D. h. Maria war sich sicher ihrer Unterlegenheit bewusst. Ob sie diese demütig annahm, steht nirgendwo!
Wir erniedrigen Maria! Da, wo wir es zulassen, dass Frauen als Druckmittel im Krieg vergewaltigt werden, es hinnehmen, dass Frauen im Iran hingerichtet und in Afghanistan hungern, weil sie nicht arbeiten dürfen, da, wo Mädchen abgetrieben werden, weil sie Mädchen sind, da, wo Krankenschwestern angegrabbscht werden und der Chef nur sagt „Lass ihm den Spaß!“, da, wo immer wieder Frauen gesagt wird, dass sie sich nicht so aufreizend anziehen sollen und sie selber Schuld seien, wenn sie angegriffen werden und dabei sitzen Frauen, die diese widerlichen Stammtischsprüche auch noch abnicken (und nebenbei: Die Outfits, die Frauen trugen, als sie vergewaltigt wurden, sind in der Regel unsexy und blickdicht!), da, wo Mädchen nicht in die Schule gehen dürfen, sie minderjährig an alte Männer zwangsverheiratet werden und/oder beschnitten werden, da, wo immer noch weibliche Dummies nur auf den Beifahrersitz gepackt werden und diese sich nur von den männlichen unterscheiden, dass sie kleiner sind, da, wo, Medizinstudenten nicht die Symptome eines weiblichen Herzinfarktes lernen, da, wo Frauen Karrierechancen verbaut werden, mit fadenscheinigen Begründungen, da und noch in vielen anderen Situationen, wird Maria erniedrigt! Ich muss diese Aufzählung abbrechen, ich werde sonst wütend!

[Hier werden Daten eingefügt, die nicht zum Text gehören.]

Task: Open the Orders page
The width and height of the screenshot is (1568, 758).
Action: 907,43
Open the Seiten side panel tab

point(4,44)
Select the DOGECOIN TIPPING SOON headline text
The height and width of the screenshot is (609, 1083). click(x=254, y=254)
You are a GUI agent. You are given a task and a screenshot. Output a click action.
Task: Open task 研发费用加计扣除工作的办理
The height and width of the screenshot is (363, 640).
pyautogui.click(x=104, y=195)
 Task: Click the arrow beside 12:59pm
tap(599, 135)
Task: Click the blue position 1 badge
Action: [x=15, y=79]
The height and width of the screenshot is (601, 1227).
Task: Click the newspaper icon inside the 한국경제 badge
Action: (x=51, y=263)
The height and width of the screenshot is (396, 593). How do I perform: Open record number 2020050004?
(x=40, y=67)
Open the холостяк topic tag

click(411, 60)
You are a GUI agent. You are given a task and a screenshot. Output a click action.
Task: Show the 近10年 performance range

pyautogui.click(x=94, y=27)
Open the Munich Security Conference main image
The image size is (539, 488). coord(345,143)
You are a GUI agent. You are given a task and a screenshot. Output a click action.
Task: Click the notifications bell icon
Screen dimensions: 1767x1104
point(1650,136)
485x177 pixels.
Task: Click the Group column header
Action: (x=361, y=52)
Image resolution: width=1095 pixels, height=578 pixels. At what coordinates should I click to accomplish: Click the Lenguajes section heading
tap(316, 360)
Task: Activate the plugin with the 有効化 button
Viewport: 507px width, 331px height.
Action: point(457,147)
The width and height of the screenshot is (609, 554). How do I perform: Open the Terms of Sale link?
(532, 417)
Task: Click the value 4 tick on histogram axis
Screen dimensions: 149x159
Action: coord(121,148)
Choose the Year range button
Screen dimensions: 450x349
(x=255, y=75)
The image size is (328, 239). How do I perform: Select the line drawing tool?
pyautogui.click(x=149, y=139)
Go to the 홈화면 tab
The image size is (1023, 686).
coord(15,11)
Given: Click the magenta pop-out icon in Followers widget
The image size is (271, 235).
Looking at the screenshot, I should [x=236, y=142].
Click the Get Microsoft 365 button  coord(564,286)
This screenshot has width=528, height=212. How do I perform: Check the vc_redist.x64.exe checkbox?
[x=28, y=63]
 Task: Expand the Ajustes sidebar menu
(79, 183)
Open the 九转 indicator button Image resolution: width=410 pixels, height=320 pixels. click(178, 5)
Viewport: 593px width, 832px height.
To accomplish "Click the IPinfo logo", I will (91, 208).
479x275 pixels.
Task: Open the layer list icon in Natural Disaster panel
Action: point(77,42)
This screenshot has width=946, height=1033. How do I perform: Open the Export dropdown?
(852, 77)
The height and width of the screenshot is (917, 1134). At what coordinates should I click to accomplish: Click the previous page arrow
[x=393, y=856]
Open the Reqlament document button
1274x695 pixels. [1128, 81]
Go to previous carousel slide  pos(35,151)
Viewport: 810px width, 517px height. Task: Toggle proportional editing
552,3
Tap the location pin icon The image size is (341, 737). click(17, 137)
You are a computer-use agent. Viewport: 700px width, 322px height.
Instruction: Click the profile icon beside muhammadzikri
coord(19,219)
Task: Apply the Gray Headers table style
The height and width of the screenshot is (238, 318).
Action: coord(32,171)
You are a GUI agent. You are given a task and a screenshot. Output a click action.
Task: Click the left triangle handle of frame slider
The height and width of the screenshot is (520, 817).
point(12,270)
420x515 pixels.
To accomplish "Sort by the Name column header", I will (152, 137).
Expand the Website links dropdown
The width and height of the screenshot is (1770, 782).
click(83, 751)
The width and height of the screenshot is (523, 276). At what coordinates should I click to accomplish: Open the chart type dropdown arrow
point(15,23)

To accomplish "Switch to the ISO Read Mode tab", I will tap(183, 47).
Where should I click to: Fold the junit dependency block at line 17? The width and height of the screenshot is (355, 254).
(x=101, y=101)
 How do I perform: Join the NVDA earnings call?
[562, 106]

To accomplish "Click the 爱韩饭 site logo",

Ich glaube an das Gericht vor dem Richterstuhl Gottes und ich gehöre zu denen, die es nach Gerechtigkeit hungert. Ich nehme Matthäus 5,6 als Verheißung, ich werde an Gerechtigkeit satt werden! Mich tröstet der Gedanke, dass all die engstirnigen, kleinlichen, sexistischen Menschen, einmal Antwort geben müssen!
All diese Ungerechtigkeit, die im wahrsten Sinne des Wortes zum Himmel schreit, findet sich in Lukas 1, 48! Wer glaubt, aus diesem Vers eine demütige Maria schnitzen zu können, die das alles hinnimmt, hat nicht zu Ende gelesen: “… denn er hat die Niedrigkeit seiner Magd angesehen.“ (Lukas 1, 48 – Hervorhebung von der Verfasserin) Gott sieht es! Er sieht jede Erniedrigung! Er sieht die faulen Tricks, die fadenscheinigen Argumente, das Bestehen auf sogenannte Traditionen und das mundtot-machen, wenn Unterdrückte nicht schweigen wollen. ER sieht es!
„Ein Gott, der mich sieht!“ (1. Mose 16, 13) ist nicht nur eine schöne Jahreslosung, sondern auch eine Warnung! Die Unterdrückten, Unterschätzten, Übersehenen und die Schwachen haben einen starken Gott an ihrer Seite!
Amen.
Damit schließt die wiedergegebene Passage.